Our plan to reach the glacier seems uncertain though. We are dangerously low on water and might not make the trip unless we find a spring along the way. We ask a jeep driver, if he knew of any streams which had not run dry. He is very pessimistic about finding water but gives us his last bottle for our trip (Balkan hospitality at its finest!). We decide to make the ascent, hoping for water at the top. There is ice, after all. The trail is hellishly steep and leads through thick vegetation. When the trail flattens out again, we notice the existence of a gravel road leading up to a farm house. The shepherds welcome us and not only give us directions to the glacier but also to the nearest spring. Our trip is saved!
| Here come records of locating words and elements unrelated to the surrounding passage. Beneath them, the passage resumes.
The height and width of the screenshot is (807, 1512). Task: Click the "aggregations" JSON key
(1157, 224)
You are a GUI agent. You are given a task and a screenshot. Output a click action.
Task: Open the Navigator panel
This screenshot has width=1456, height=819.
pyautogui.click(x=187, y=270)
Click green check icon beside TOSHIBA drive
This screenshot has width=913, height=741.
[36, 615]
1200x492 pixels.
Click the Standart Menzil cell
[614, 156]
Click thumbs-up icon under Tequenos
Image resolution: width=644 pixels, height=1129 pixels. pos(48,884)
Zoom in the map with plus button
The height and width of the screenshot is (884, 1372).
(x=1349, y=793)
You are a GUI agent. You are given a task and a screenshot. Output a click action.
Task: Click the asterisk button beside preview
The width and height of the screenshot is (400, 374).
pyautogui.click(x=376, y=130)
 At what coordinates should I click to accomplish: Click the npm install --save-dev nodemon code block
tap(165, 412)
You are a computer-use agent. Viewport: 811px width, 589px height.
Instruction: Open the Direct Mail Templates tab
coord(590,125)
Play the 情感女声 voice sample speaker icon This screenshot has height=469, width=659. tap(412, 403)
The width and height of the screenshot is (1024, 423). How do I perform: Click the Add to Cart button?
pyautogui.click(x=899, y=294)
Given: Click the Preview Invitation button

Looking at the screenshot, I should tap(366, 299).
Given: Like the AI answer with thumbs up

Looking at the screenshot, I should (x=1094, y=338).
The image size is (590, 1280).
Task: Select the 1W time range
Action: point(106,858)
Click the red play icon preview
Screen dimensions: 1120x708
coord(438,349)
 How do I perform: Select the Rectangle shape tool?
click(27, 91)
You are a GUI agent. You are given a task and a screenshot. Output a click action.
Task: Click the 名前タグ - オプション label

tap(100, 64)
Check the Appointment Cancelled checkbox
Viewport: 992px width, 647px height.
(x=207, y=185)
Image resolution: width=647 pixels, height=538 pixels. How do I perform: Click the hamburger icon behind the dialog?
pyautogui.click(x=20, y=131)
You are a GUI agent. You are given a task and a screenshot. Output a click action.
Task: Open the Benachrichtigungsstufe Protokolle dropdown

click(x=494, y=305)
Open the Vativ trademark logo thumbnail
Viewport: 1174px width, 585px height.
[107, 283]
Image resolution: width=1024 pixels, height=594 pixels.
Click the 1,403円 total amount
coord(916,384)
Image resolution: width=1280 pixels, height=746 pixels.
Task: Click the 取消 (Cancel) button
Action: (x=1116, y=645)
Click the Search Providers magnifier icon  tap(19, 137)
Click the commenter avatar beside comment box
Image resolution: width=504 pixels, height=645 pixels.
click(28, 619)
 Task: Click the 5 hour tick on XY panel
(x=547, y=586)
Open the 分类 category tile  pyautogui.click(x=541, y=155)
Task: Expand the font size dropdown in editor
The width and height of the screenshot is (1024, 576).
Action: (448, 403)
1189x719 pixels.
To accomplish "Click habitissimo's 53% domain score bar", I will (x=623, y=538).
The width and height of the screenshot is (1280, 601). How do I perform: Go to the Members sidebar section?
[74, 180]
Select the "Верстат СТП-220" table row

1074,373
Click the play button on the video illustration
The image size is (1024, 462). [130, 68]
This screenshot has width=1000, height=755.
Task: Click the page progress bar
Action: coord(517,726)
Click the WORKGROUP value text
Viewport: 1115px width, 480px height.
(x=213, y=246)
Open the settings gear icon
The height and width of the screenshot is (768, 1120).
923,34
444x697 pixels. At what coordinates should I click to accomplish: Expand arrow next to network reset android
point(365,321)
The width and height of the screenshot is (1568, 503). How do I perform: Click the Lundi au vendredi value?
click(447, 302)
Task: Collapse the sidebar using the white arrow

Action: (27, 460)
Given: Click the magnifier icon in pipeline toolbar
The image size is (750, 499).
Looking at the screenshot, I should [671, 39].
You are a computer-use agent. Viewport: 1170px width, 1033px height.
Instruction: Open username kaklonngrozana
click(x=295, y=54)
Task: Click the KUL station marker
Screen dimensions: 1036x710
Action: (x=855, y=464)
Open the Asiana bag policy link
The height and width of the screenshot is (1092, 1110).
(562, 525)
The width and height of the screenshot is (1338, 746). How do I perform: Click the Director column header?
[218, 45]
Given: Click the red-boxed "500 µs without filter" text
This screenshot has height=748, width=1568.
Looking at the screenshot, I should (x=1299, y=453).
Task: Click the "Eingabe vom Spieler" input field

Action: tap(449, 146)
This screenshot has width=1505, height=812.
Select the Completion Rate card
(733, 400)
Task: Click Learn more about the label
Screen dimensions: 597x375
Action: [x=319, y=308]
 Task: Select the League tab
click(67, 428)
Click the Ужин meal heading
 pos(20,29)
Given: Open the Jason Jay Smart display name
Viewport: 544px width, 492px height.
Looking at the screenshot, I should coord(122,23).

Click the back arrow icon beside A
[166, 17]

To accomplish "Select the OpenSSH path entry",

After another 4 hours, the narrow valley opens up above the mystical fog, giving way to the view onto what clearly are remainders of glacial activity. The karst landscape rises slowly until it climbs steeply where the surrounding mountains stand like silent giants. A white spot glistens in the sun…might this be ice?! It looks just within reach. We leave our bags behind for what seems only a short trip to the glacier. Our sense for distance up here is highly diminished and we realise quickly that the climb is going to be a longer one…much longer.
We finally reach the coire and are overwhelmed by what we see. Although not large, the glacier stretches out in front of us. We cannot believe our eyes…solid ice in this heat seems impossible. We are electrified, run around like little children, take pictures and relax on the many rocks scattered on the ice. We notice, however, that time is running and decide to head back down the valley, not before stopping at a small cave a little higher up the rocky wall. On the way back, we come by hundreds, if not thousands of fossils, all preserved in the rocks around us.
After a quick coffee, we meet a group of four Serbs who attempted to climb Maja Jerzerce, Albanias highest mountain (2,700m) above the glacier. Unfortunately, we have to learn they had to abandon the project 200m from the peak. The thick clouds moving in were a bit too scary for them to make it to the top. Probably a wise decision considering their equipment…or rather the lack thereof: running trousers and trainers, only one compass for the entire group and less water than we carry with us. They get on their way down, and we overtake them shortly after, as we have to hurry quite a bit now, if we want to reach our next camp site before darkness. At the shepherd’s house we refill our water bottles to the full (no gambling this time!). Ron plays with a cow (Gertrude) who clearly wants a share of the water.